▶ _EXTRAIT_
::::

Chronique SFFF : Des devenirs

Que vivrons-nous demain ? Après-demain ? Dans très longtemps ? Jamais ? Qu’avons-nous vécu autrefois ? Qu’ont-ils subi ? Qu’allons-nous devenir ?

Water Knife – Paolo Bacigalupi

thewaterknifeLe Water Knife s’appelle Angel Velasquez. Il bosse pour Catherine Case, celle qui permet à Las Vegas de mener la danse et faire crever les autres villes, comme Carver City à qui ils coupent l’eau.
Maria est une gamine, une réfugiée texane qui tente de survivre à Phoenix, avec sa copine Sarah qui se prostitue.
Lucy est journaliste. Elle couvre depuis plusieurs années ce qui se passe dans la capitale de l’Arizona. Elle va raconter le désastre.

::::

▶ _ENTRÉES EXTRAITES_
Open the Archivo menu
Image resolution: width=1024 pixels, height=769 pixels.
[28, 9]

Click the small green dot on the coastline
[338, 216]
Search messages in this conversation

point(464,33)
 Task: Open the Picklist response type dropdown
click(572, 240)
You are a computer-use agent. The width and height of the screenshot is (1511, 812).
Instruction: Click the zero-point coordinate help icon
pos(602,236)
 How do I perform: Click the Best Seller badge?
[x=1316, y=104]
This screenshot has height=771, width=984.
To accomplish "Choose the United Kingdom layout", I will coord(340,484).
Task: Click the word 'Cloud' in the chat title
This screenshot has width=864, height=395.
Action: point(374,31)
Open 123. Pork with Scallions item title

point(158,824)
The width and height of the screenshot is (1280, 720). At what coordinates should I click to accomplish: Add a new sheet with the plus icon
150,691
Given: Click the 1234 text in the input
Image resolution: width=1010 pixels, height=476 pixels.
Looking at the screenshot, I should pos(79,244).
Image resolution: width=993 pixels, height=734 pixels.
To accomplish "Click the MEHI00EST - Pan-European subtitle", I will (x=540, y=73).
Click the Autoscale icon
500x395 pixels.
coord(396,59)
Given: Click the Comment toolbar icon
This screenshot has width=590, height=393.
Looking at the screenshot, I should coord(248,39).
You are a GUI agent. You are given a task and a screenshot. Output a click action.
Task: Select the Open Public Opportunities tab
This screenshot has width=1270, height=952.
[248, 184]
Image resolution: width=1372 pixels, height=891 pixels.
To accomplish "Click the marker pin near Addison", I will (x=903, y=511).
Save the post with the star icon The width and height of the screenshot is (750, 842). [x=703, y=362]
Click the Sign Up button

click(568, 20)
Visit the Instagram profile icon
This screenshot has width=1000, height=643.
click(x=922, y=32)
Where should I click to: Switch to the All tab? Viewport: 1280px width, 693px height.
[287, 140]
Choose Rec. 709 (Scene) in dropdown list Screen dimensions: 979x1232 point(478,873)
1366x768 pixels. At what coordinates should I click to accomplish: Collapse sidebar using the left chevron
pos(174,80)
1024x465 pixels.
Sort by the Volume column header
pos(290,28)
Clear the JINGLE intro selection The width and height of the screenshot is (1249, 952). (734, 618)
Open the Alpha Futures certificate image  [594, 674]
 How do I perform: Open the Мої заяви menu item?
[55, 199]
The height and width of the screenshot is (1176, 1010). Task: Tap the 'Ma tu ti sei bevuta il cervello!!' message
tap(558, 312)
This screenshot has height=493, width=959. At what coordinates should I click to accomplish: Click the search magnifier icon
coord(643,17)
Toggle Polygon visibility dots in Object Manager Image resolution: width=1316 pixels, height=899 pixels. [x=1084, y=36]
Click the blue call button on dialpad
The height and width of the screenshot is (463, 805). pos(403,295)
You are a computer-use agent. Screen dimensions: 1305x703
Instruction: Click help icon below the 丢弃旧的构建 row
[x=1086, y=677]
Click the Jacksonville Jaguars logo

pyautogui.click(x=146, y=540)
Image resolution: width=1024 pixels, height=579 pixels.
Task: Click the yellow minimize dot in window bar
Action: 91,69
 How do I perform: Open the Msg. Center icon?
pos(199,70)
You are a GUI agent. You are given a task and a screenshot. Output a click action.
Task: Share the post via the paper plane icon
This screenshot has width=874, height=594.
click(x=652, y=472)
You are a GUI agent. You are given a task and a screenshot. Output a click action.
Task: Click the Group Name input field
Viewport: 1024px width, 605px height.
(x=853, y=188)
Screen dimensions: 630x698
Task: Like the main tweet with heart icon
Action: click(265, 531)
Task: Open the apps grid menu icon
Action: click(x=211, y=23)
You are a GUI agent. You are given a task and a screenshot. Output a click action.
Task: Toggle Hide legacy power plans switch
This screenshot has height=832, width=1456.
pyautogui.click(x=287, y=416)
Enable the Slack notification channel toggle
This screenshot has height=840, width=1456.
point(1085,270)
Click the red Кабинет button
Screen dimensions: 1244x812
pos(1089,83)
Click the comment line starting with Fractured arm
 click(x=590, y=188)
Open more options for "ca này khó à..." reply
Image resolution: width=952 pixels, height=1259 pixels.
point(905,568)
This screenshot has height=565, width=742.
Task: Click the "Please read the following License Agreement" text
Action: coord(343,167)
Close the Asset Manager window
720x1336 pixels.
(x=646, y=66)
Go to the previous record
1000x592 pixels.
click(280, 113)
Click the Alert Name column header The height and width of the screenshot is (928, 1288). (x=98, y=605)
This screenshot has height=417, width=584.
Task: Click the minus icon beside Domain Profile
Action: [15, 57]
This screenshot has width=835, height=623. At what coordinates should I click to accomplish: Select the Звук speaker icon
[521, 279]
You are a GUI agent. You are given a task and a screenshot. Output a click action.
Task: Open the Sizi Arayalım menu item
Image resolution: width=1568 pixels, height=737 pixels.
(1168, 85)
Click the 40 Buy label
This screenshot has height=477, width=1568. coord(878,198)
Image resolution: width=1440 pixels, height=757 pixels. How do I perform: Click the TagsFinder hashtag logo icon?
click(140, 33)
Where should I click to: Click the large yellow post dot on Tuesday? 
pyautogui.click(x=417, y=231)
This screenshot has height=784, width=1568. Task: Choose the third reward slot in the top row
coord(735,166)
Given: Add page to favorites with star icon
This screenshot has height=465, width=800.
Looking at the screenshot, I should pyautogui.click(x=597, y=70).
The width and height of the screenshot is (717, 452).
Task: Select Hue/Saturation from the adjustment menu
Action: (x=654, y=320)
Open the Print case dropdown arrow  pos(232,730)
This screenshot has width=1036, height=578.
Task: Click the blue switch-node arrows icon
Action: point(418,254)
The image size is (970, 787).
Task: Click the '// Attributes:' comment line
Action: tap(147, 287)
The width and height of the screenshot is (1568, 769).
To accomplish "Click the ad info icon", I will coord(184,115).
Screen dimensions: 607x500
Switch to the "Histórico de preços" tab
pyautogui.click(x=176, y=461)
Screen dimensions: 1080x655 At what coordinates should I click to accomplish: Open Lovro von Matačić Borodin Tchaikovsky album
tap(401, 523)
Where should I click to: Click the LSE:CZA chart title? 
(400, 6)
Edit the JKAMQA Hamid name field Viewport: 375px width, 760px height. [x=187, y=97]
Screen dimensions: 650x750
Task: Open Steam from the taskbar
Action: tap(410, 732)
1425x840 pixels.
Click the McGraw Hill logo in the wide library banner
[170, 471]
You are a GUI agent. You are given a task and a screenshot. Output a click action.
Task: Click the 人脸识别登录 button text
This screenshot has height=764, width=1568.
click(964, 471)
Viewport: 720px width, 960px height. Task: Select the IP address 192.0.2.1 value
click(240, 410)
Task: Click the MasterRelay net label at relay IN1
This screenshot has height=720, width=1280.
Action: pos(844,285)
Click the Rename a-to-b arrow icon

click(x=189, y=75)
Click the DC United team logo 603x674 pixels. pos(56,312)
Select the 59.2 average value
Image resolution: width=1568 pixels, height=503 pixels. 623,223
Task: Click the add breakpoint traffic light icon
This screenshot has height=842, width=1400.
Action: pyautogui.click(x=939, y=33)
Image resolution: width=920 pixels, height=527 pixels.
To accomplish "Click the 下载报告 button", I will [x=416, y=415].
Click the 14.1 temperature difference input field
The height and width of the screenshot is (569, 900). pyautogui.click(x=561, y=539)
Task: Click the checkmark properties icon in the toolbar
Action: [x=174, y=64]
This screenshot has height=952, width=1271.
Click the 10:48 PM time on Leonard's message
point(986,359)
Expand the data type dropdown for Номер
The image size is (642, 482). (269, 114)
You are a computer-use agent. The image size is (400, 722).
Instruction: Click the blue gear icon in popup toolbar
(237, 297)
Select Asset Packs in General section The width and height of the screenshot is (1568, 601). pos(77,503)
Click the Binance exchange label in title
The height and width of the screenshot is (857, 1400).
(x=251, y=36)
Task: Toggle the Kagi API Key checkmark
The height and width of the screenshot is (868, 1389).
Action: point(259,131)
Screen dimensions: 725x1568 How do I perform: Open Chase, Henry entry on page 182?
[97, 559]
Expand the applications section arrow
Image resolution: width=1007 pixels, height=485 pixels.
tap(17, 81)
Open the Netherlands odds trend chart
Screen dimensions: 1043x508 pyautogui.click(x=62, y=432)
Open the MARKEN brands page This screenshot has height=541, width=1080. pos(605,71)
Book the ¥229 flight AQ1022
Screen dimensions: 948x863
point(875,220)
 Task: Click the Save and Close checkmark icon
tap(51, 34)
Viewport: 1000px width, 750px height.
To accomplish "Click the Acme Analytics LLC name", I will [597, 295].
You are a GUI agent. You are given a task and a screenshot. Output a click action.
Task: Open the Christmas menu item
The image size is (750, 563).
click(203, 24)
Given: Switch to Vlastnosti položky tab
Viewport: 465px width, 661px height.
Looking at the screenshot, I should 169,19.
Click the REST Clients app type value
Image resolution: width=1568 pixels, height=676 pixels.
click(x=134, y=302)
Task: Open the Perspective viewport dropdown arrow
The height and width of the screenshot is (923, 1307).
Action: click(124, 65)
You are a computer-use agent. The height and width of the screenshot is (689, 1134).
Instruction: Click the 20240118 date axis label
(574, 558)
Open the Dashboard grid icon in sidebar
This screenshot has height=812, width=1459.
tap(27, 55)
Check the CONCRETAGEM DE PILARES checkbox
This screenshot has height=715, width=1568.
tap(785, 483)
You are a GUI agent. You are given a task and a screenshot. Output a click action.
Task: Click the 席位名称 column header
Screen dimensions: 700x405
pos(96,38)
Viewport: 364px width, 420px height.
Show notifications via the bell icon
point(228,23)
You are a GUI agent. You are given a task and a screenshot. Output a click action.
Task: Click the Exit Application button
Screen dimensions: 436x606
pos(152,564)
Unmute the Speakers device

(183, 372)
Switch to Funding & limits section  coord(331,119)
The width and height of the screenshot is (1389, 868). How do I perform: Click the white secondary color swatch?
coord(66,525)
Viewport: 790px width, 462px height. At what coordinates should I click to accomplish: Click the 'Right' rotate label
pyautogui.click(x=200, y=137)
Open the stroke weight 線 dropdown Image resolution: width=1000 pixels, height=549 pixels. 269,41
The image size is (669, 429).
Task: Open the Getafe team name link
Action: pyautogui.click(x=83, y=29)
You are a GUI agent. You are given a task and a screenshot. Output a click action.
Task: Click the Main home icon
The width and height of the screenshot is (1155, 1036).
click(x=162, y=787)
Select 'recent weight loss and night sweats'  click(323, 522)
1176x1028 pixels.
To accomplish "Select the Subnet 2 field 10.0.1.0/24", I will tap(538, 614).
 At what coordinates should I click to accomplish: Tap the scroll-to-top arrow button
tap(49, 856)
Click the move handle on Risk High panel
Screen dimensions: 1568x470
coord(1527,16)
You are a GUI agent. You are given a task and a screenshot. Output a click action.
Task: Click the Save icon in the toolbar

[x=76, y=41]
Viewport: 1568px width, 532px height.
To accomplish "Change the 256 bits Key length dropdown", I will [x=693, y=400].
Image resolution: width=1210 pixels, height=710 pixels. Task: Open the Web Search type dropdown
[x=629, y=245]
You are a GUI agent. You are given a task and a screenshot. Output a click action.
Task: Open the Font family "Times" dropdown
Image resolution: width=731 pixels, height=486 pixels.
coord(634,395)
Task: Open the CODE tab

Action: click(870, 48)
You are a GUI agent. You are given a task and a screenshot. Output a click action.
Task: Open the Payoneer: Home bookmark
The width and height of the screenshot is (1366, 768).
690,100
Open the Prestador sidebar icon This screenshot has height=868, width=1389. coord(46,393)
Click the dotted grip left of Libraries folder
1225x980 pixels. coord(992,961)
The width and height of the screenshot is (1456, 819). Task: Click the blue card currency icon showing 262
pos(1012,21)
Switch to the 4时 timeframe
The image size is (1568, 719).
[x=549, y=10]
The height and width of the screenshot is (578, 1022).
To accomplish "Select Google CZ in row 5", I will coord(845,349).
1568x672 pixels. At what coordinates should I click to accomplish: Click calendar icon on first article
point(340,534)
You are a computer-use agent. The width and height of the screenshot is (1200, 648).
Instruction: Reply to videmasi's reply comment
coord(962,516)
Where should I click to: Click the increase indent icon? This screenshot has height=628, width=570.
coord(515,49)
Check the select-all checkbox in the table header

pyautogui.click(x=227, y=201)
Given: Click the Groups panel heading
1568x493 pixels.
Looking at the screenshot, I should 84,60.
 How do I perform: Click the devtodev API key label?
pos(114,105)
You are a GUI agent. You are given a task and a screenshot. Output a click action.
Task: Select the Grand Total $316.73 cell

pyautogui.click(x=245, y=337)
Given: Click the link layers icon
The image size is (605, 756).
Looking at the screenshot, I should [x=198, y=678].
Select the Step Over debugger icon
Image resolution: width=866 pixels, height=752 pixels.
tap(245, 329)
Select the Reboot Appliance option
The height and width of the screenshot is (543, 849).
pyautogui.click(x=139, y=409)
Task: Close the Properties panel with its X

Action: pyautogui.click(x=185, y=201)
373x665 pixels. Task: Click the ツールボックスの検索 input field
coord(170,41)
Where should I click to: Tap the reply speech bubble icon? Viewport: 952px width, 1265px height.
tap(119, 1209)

::::

▶ _SÉRIE D'EXERCICES_
a) D'après la chronique, pour qui Angel Velasquez travaille-t-il ?
b) Traduisez en anglais cette phrase de la chronique : « Elle couvre depuis plusieurs années ce qui se passe dans la capitale de l’Arizona. »
c) Recopiez la chronique entre « thewaterknifeLe Water Knife » et « qui se prostitue. » inclus, en changeant « Phoenix » pour « Tucson ».

▶ _RÉSULTATS DE L'EXERCICE_
a) Il travaille pour Catherine Case.

b) She has been covering what goes on in the capital of Arizona for several years.

c)
thewaterknifeLe Water Knife s’appelle Angel Velasquez. Il bosse pour Catherine Case, celle qui permet à Las Vegas de mener la danse et faire crever les autres villes, comme Carver City à qui ils coupent l’eau.
Maria est une gamine, une réfugiée texane qui tente de survivre à Tucson, avec sa copine Sarah qui se prostitue.